→ What the exercise asks:
Search term "bullet": please copy every line of the records below that contains it.

[Stored items]
┌────────

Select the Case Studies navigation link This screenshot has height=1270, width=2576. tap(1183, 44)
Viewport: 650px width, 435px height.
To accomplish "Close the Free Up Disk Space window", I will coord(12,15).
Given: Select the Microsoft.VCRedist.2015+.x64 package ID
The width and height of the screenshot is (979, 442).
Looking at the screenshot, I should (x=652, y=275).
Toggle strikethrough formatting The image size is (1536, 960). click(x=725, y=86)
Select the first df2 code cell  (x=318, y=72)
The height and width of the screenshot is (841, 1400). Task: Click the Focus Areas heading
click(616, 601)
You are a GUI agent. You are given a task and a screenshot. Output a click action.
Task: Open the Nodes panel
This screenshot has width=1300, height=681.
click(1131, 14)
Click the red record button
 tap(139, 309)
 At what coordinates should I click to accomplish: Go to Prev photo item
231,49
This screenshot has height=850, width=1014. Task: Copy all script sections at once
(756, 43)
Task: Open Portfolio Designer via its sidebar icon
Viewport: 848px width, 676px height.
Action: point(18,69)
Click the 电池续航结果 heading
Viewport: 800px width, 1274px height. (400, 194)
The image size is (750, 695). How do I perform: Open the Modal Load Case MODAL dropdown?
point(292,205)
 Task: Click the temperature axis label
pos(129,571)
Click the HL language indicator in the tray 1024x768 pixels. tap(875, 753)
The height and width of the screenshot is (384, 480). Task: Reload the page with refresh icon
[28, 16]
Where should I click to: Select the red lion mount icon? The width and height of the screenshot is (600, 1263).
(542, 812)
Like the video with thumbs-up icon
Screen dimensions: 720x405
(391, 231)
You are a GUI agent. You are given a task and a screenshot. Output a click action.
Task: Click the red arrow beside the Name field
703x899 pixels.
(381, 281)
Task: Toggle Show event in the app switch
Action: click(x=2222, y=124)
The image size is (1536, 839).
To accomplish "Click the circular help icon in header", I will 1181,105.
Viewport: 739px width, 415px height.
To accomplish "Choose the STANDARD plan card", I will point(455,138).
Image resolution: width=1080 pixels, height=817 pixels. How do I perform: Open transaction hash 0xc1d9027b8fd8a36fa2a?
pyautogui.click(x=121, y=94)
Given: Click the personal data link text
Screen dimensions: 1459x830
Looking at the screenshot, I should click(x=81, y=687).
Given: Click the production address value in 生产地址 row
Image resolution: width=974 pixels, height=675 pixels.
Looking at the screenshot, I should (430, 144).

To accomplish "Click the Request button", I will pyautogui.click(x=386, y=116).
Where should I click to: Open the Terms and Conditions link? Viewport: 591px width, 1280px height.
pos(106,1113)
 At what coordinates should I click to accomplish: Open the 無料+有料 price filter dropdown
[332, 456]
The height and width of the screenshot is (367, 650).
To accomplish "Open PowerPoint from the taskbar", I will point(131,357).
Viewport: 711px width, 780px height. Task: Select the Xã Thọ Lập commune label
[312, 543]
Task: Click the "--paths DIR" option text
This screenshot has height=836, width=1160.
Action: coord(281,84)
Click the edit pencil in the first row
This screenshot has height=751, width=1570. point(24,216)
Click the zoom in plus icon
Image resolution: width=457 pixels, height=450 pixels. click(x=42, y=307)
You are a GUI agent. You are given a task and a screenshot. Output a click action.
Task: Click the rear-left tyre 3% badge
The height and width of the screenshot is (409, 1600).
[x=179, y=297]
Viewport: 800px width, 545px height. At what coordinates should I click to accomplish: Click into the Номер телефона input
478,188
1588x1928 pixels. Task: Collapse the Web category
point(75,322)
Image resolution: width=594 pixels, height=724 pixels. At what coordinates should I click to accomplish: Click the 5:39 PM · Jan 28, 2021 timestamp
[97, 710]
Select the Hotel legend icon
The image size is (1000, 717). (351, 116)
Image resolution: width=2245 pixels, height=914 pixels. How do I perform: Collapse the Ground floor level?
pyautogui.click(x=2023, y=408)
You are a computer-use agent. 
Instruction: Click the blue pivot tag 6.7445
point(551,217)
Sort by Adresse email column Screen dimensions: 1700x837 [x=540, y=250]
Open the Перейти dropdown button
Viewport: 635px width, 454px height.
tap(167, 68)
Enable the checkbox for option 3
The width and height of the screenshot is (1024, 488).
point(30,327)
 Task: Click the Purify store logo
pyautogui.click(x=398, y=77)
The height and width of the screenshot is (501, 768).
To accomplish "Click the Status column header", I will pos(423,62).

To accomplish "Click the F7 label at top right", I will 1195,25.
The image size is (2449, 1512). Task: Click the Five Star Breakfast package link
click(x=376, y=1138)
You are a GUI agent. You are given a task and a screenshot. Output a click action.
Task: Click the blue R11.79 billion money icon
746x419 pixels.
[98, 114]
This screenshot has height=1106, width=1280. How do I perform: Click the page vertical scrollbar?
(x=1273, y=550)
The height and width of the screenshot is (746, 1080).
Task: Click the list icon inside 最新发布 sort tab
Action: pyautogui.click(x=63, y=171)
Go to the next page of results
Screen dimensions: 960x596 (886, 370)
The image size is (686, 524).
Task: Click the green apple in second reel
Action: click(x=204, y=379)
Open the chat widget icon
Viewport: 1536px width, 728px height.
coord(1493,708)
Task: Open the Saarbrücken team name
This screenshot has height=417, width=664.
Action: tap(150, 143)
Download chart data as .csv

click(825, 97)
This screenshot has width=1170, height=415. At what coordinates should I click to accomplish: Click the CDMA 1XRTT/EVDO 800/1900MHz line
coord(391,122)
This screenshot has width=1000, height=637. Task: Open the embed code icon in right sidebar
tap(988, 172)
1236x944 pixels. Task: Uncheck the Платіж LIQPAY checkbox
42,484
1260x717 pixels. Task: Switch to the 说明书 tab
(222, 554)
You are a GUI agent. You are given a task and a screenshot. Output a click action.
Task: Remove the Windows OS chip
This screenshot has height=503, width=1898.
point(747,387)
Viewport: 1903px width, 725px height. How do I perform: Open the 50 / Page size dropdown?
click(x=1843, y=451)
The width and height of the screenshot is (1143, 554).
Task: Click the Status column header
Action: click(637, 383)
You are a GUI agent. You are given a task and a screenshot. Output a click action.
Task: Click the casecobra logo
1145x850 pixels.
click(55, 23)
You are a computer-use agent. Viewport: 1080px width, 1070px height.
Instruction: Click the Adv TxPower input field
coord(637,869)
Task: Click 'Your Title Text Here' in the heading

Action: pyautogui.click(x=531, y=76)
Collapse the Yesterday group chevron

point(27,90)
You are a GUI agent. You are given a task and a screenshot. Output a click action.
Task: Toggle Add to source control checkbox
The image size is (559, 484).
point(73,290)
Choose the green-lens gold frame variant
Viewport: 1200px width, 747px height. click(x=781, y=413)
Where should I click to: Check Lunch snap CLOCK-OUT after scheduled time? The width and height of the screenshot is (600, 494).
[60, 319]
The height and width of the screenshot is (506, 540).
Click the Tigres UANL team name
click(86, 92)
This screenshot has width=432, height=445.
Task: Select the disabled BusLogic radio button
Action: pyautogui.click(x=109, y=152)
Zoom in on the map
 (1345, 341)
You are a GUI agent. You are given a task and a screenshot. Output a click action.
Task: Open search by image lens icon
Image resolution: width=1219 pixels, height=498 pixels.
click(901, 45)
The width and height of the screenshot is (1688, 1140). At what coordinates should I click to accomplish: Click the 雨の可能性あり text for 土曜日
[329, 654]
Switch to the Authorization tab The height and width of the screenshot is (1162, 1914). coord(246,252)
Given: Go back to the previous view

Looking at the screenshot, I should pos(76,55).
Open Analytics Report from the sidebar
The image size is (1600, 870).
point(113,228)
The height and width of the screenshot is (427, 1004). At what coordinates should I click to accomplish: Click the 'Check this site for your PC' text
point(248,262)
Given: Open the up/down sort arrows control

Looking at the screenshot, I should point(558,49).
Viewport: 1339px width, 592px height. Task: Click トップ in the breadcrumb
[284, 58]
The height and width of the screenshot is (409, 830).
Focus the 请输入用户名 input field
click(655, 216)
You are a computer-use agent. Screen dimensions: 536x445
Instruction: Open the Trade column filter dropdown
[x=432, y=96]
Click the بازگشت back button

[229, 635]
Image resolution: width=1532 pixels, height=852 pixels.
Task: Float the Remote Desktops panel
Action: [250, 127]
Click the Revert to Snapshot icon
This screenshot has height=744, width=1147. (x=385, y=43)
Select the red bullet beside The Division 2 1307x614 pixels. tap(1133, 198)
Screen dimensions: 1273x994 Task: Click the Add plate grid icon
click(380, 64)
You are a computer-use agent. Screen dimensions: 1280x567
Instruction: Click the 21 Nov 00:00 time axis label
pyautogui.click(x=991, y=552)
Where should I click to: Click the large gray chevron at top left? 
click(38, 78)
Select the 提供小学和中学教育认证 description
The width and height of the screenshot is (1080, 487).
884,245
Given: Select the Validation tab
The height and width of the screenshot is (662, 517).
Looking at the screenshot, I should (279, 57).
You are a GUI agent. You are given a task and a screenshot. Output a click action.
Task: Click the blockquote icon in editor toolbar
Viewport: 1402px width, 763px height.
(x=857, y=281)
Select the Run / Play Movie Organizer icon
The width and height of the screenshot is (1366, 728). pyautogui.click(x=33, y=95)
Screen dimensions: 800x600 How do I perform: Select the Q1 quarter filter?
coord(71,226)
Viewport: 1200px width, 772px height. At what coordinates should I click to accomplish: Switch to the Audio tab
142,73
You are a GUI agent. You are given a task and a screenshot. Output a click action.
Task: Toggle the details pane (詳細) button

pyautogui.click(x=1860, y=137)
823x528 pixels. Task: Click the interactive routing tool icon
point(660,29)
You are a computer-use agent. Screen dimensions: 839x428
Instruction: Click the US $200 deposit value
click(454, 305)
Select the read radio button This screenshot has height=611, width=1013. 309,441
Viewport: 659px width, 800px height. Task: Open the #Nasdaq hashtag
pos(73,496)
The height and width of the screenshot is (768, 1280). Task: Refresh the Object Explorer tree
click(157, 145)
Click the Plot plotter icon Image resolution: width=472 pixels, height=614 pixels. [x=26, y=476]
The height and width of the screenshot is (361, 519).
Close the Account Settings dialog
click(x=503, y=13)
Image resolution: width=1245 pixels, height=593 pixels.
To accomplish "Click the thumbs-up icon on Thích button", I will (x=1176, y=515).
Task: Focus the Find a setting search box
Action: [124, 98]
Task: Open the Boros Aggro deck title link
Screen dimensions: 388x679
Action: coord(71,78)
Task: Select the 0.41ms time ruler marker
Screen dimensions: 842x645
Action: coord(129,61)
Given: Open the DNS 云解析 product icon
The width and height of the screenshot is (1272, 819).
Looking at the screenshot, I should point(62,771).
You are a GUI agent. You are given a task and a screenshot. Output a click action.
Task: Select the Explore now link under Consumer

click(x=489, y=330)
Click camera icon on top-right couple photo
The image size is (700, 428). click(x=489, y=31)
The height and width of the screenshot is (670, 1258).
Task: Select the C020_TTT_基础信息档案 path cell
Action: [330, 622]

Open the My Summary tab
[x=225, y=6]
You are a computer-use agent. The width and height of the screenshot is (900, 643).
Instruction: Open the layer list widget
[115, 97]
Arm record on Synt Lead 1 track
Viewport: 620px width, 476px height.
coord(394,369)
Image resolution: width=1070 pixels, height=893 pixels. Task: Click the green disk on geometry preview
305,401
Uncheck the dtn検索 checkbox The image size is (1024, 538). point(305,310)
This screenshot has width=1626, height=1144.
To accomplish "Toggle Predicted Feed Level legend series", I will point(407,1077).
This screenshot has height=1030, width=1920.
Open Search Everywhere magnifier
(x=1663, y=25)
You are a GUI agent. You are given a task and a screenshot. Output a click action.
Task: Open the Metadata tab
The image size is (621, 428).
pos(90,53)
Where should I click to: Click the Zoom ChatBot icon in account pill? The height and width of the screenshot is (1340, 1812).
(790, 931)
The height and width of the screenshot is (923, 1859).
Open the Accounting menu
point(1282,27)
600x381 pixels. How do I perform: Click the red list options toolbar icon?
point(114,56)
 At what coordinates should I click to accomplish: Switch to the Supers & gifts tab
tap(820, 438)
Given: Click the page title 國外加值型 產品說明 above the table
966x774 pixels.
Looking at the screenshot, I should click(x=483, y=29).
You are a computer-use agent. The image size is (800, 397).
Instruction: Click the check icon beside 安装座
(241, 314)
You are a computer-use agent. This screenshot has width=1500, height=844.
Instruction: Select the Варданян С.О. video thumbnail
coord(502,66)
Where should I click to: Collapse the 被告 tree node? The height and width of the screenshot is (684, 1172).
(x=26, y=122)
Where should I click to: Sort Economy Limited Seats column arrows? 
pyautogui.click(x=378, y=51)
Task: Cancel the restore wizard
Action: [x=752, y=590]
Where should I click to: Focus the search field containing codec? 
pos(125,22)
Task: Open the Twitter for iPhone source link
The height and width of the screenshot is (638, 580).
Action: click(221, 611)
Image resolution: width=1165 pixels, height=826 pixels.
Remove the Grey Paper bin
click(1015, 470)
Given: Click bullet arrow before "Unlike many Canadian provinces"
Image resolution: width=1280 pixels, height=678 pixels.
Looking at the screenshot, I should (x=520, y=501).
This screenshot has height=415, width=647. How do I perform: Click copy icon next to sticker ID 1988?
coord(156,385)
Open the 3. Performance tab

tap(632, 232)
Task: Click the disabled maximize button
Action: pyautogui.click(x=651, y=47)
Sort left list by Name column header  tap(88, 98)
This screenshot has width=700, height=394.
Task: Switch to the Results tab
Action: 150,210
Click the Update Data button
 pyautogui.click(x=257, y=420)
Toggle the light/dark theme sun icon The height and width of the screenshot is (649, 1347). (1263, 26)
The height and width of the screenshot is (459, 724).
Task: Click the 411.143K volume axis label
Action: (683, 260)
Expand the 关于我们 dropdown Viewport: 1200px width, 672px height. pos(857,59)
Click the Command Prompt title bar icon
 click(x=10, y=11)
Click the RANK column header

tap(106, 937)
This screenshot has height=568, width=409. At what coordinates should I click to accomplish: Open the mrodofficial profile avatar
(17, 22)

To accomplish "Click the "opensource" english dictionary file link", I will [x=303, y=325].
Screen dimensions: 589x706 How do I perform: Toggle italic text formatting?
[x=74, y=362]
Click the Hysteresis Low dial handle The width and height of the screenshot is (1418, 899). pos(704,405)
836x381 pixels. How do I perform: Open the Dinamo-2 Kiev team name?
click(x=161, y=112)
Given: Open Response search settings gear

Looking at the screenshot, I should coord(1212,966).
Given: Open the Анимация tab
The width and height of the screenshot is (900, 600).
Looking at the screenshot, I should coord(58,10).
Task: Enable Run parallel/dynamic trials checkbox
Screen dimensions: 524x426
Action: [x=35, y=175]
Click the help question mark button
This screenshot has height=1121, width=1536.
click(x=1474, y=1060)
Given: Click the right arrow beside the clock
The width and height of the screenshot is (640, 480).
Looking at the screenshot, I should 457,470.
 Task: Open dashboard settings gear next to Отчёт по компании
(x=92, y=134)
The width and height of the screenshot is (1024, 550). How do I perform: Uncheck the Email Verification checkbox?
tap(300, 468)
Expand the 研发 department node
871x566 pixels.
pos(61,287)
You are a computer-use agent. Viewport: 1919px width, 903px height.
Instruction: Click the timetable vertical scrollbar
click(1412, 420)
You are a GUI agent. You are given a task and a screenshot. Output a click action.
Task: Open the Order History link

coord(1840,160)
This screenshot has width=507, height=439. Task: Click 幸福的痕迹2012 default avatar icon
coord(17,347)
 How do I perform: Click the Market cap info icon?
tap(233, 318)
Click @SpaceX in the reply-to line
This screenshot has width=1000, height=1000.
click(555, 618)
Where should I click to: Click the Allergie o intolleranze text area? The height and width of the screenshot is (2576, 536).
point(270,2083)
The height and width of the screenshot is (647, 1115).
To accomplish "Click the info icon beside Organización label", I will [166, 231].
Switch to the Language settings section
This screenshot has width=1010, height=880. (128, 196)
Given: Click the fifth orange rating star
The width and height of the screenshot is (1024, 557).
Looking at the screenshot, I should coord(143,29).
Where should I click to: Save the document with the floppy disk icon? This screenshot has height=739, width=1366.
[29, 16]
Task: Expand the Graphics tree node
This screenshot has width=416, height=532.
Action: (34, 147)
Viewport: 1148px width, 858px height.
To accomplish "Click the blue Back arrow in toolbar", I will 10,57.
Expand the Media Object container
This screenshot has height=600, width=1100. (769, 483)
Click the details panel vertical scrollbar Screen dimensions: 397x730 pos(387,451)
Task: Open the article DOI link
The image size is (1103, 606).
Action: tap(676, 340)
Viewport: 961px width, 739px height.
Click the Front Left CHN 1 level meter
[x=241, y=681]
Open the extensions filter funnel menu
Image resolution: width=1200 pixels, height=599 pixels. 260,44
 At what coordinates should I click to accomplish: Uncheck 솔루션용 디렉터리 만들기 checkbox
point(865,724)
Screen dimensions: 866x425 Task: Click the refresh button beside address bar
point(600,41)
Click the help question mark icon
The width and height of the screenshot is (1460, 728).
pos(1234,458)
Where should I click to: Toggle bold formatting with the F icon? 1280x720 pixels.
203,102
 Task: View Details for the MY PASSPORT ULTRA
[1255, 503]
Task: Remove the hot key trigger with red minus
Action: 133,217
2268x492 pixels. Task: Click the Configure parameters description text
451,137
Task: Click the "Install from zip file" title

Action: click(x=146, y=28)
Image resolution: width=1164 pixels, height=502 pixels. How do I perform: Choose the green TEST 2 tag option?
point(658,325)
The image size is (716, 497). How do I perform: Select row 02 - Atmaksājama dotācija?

└────────

→ Reply:
Select the red bullet beside The Division 2 1307x614 pixels. tap(1133, 198)
Given: Click bullet arrow before "Unlike many Canadian provinces"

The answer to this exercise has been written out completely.